Tina, you're a DPhil student in Cyber Security at the University of Oxford. What was it that first sparked your interest in digital forensics and cyber security?
I first became interested in forensics when in college, I have always had an interest in science and law subjects and found forensic science a good combination of these.I found the CSI programs fascinating and this encouraged me to take my degree in Forensic Science.
Whilst at university my interest in computing developed when I built my own PC and setup a home network, this prompted me to undertake a master’s in Digital Forensics and computer security.
Your current project focuses on the Internet of Things – where did you get the idea for it?
I worked at Airbus cyber security and digital forensics research lab where I focussed on developing forensic tools and methods for SCADA/ICS forensics. Having already a knowledge in SCADA/ICS forensics meant that I took an interest in non-traditional forensics. The Internet of Things (IoTs) has been a hot topic not just in the specialist press but also in the general media.
My interest in the topic grew gradually as I read more about the various security threats to IoT devices. I found the digital forensic landscape has changed from just carrying out a forensic investigation on a single component to looking at a chain of interconnected devices and services.
Can you briefly outline for us what your project entails?
I previously looked at developing novel methods to extract records stored on smart blood pressure monitors (BPM). There are currently no forensic tools or methods to extract data from smart BPMs. BPMs are capable of storing records that can contain useful information in a criminal investigation. Investigators could use the method to acquire from a range of smart health care devices for example to debate the users’ movements, time of death, etc.

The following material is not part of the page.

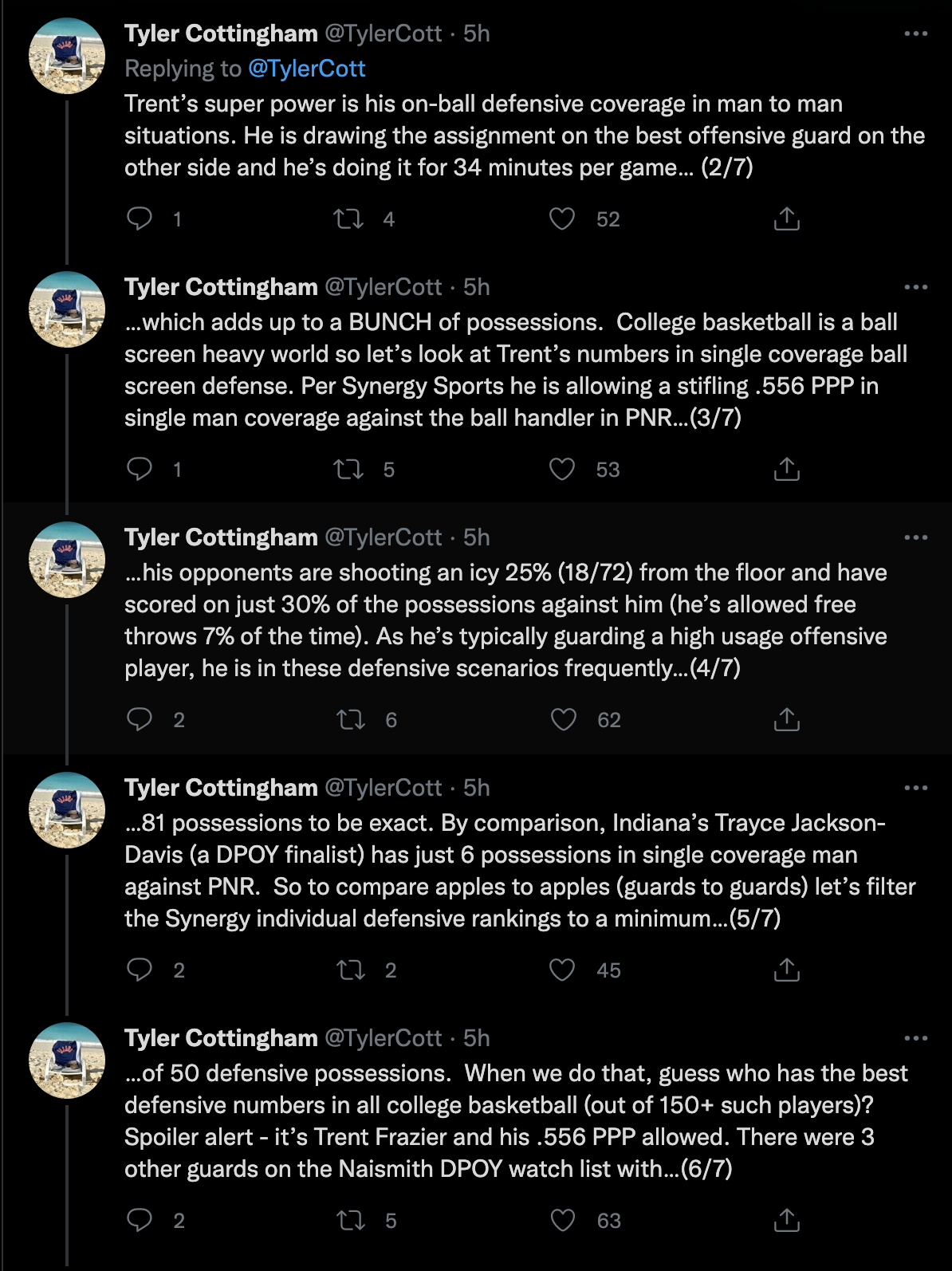Open more options on the (2/7) tweet

(915, 33)
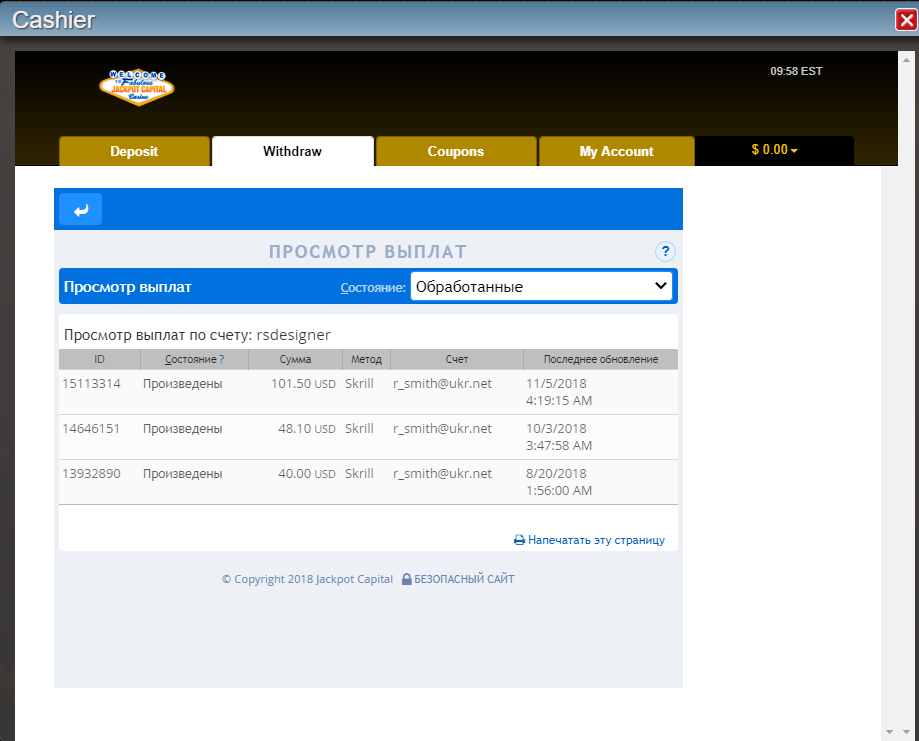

I am currently conducting an online survey to investigate the understandings and interpretations of IoT forensics and to identify the research challenges faced by current forensic specialists. We want to gain an insight into what investigators consider as an IoT device, what they believe the main issues are, and research areas IoT forensics should focus on.
What's the most outlandish IoT-related investigation story you've heard so far?
We have yet to see many actual IoT investigations, but with more lightbulbs, refrigerators, sex toys, pet feeders, etc. being connected to the internet we will expect to see more bizarre forensic investigations. Researchers have already discovered that the We-Vibe sex toys collect data, which could potentially be useful in a forensic investigation to create a timeline of events.
In your opinion, what are some of the challenges associated with IoT investigations, and what might we do to address them?
Research in this area is still at an early stage and is mostly theoretical. One challenge is understanding the complex interconnections between IoT devices and where they store data. We are not only looking at the IoT device itself but we also have to consider other components. In a smart home we now have devices that are able to be a “digital witness” to events. The challenge for investigator is to find ways to access this data in a forensic manner.
The IoT survey I am currently conducting will help establish better understanding of the issues in IoT forensics a forensic investigator faces, to help develop tools, legal procedures methods, etc.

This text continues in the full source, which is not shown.